Split begins with Jace Witherspoon showing up, without a word of warning, on his brother’s doorstep in Albuquerque, nineteen hours of driving away from ‘home’ in Chicago. At this point, there’s no explanation of what’s going on, though readers get a hint when Christian asks Jace “Did he kill her yet?”
As the brothers talk over “breakfast for dinner”–eggs, pancakes, hash browns and the like at an all-night diner, readers find out more of the backstory. The boys’1 father, a judge in the notably corrupt Chicago court system, has been systematically and coolly abusing their mother for years; this ranges from verbal haranguing to physical beatings and up to nailing her hand to a wall of the garage and leaving her thus for twenty-four hours. As an eleven-year-old, Christian began intervening by provoking the father when he was working up to an attack on the mother, thus diverting the father’s attention from his wife to his son. After six years of injuries, many of which required trips to the emergency room2, Christian runs away from home with the help of his best friend at the time, Paul Costacos, and Paul’s family, who have suspected there was something wrong but hadn’t wanted to intervene. Five years later, after years of similarly diverting his father’s attention from his mother to himself, Jace enrages his father once too often; his father throws him out one evening, refusing him access to his own belongings in his house. His mother gives him what little cash she has, hidden in a tampon box, and Jace drives straight through to Albuquerque, arriving with only $3.84, a bruised face, and the desperate hope that Christian hasn’t moved from his last known address.
All his life, Jace has been told how much he resembles his father, but it is only as he matures in his late teens that he comes to realize that it’s not just a physical resemblance but an emotional and temperamental one, and, perhaps more importantly, this resemblance and this similarity is not necessarily a wholesome one. Compounding his fears for his mother’s treatment at the hands of his father, Jace has himself begun to exhibit abusive behavior: when his girlfriend in Chicago stepped out with another boy, Jace attacked her–slamming her into a wall, and strangling her to near-unconsciousness. It is in no small part this relationship and this fear he is fleeing: will he continue what his father has unwittingly taught him? is he fated to become an abuser in any future relationship? Fortunately, he takes the first step in his own recovery and breaking the cycle, by not only acknowledging that it is he who is at fault, not the girlfriend, but also refusing to allow the girlfriend to feel any shame or remorse for her own behavior. Instead, he insists she file a warrant for his arrest.
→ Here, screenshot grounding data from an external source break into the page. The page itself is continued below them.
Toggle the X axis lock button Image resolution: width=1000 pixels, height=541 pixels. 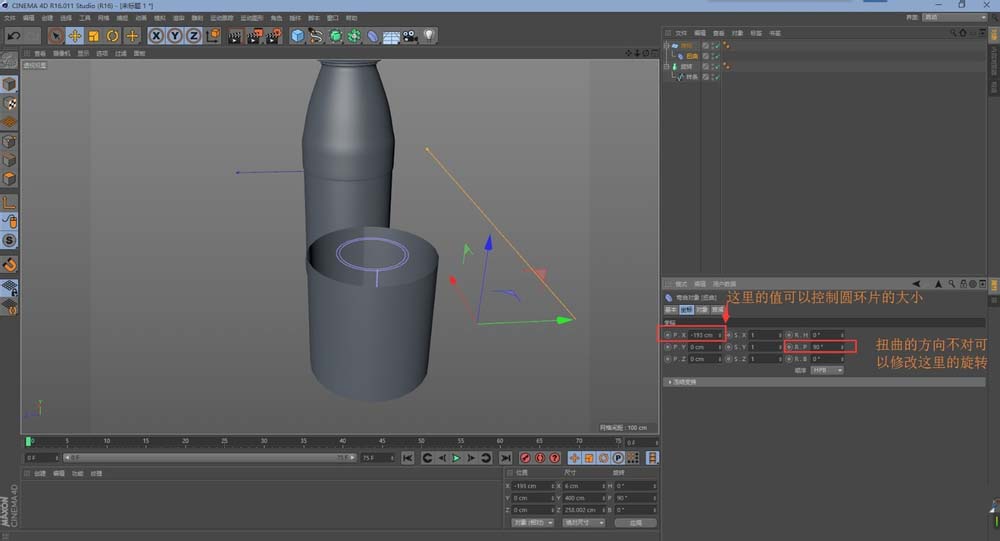click(157, 36)
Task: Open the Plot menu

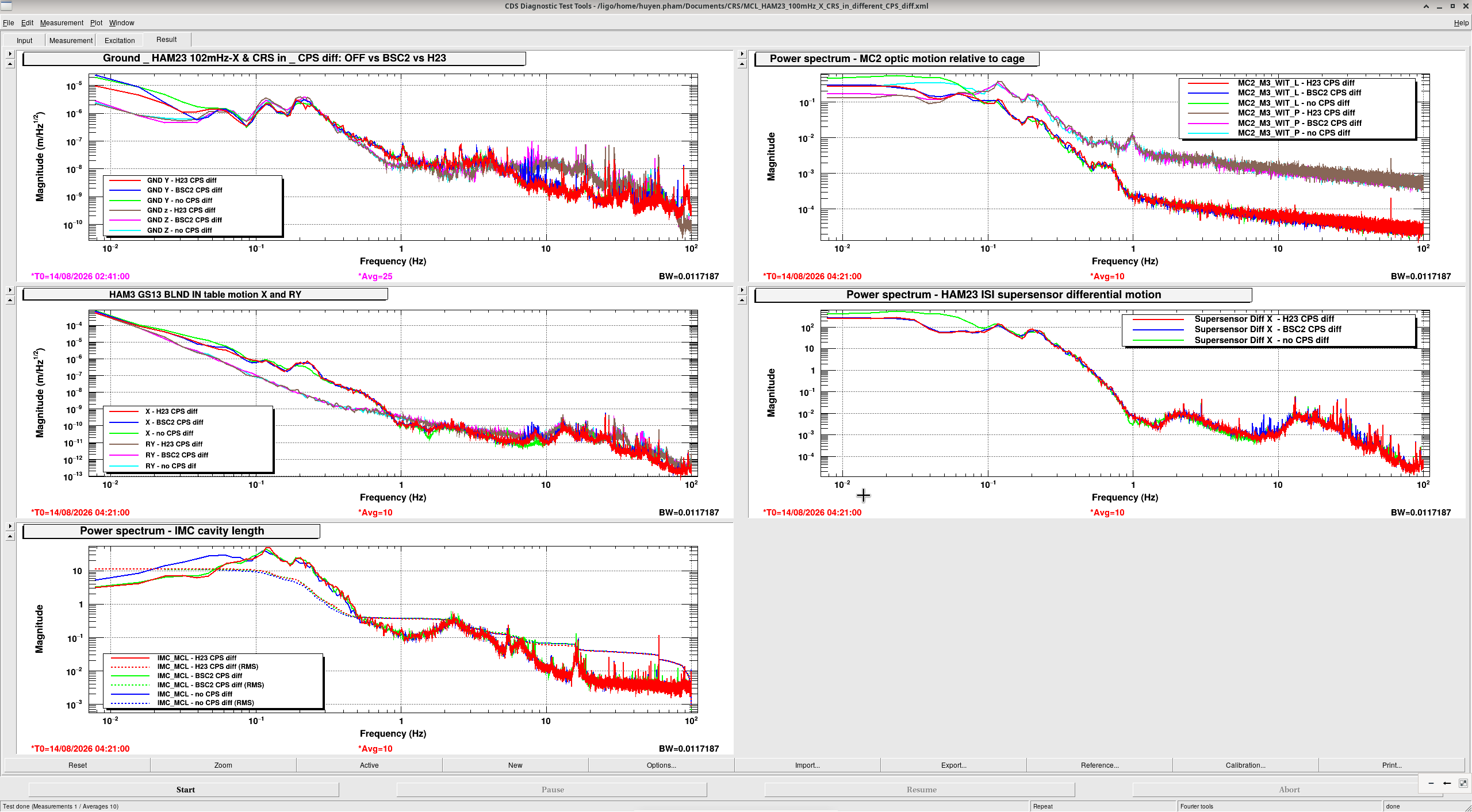Action: (x=96, y=23)
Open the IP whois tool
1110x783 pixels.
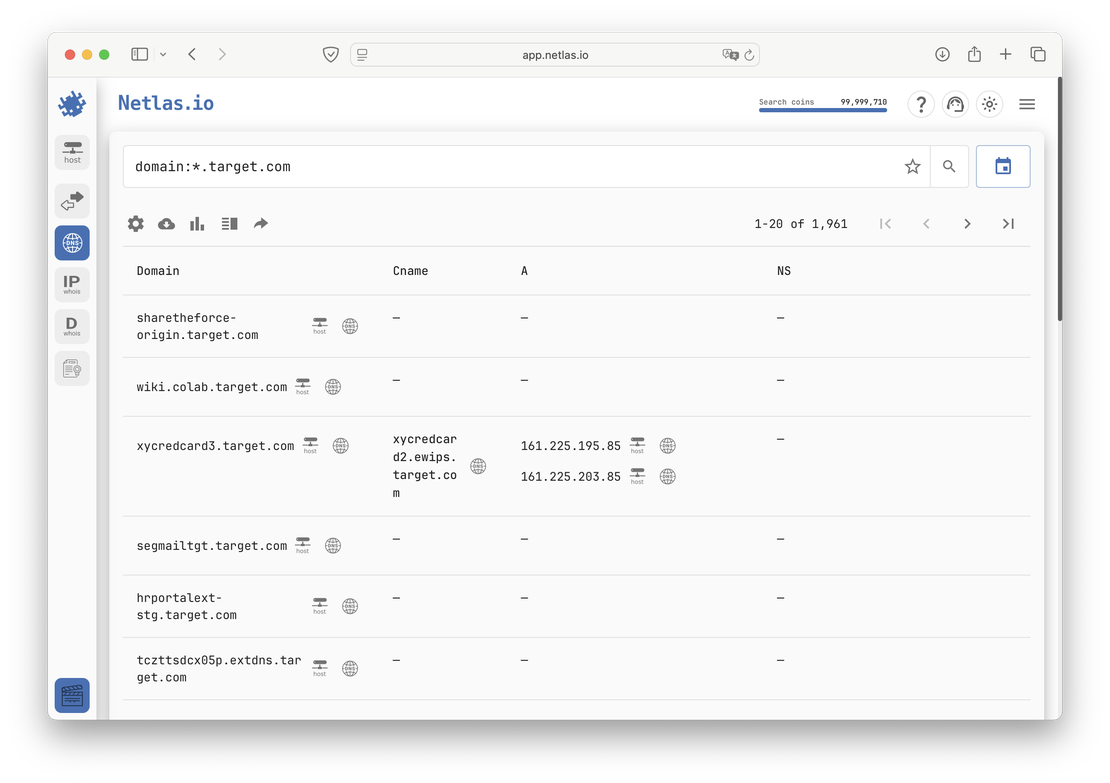[x=72, y=283]
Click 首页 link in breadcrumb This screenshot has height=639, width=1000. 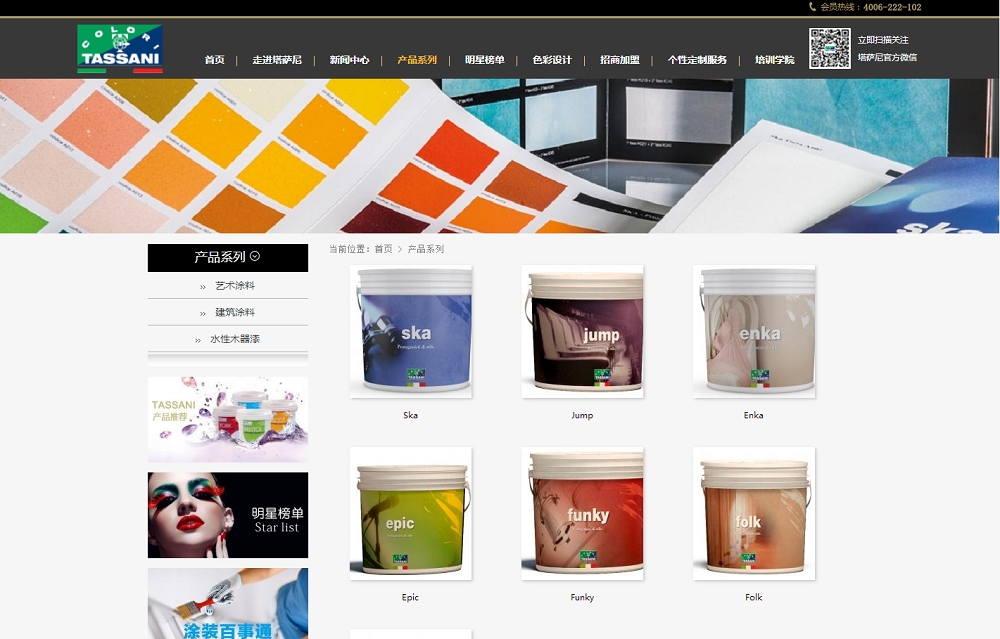pos(383,249)
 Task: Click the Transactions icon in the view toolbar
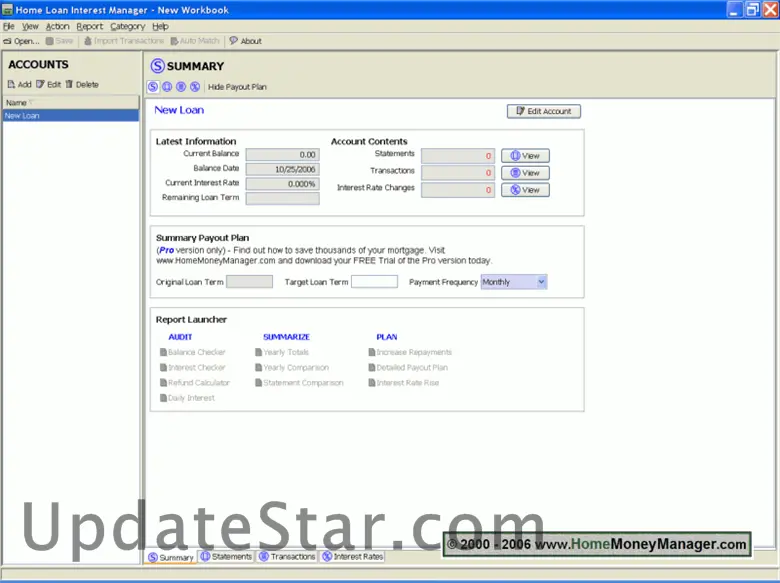[181, 87]
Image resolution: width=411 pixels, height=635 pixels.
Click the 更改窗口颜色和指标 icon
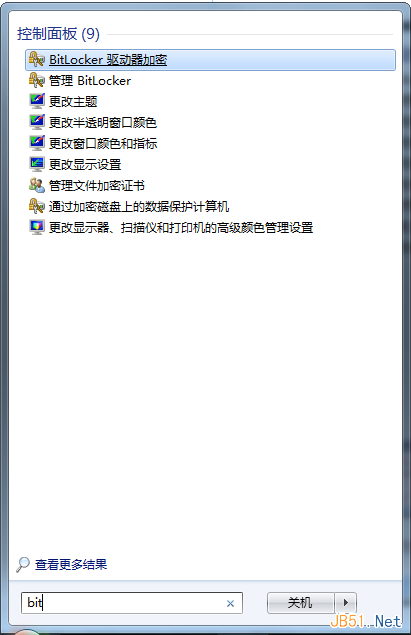click(36, 143)
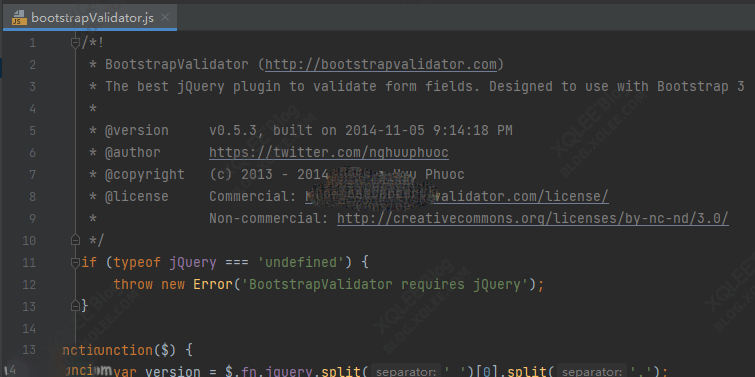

The five years of silence and separation, combined with the brothers’ attempts at coping with a horrific situation, both in their parents’ relationship with one another and in the parents’ relationship with the sons, by combining silence and repression of memories, makes for a difficult fall. They’re not talking even to each other, much less to the people who’ve become part of their lives in Albuquerque. Although they guess that there’s something terribly wrong, neither Christian’s lady friend or the girls Jace meets can understand why the two men are holding them all at arms’ length. Despite Christian’s doubts, Jace not only maintains contact with their mother but begins to hope she will break away from the relationship herself, coming to them for Thanksgiving. As readers familiar with the patterns of spouse abuse and controlling relationships will have guessed already, this does not happen, despite Christian and Jace showing up on her doorstep on the day of Thanksgiving, ready to take her away; she chooses to stay with the familiar patterns and the wealthy lifestyle rather than leave what she knows.
This is one of the best YA novels I’ve read for this blog; while nothing comes close to A Monster Calls in the category of issue-driven fiction, Split is well worth reading for anyone (teens and adults alike) who’ve just begun reading about the problems of spousal and child abuse. As a voracious and adult reader of some decades now, this doesn’t strike me as being particularly subtle, mind, but it’s a good introduction to a nightmarish problem. Getting out of an abusive situation is bad enough if the husband3 monitors the bank accounts, and prevents the wife from spending time with friends of her own choice, but what if the victim cannot conceive of escaping? I appreciate Avasthi’s decision to conclude the novel the way she did; it’s easy enough for people with intact self-esteem to wonder why the victim does not choose to leave a situation such as described in Avasthi’s novel. Surely the mother can recognize what’s happening? Well, no. That’s part of the cycle too, when the victim loses the ability to recognize she is free to go, that she is capable of making her own decisions on matters of friendships, finance, education, even clothing.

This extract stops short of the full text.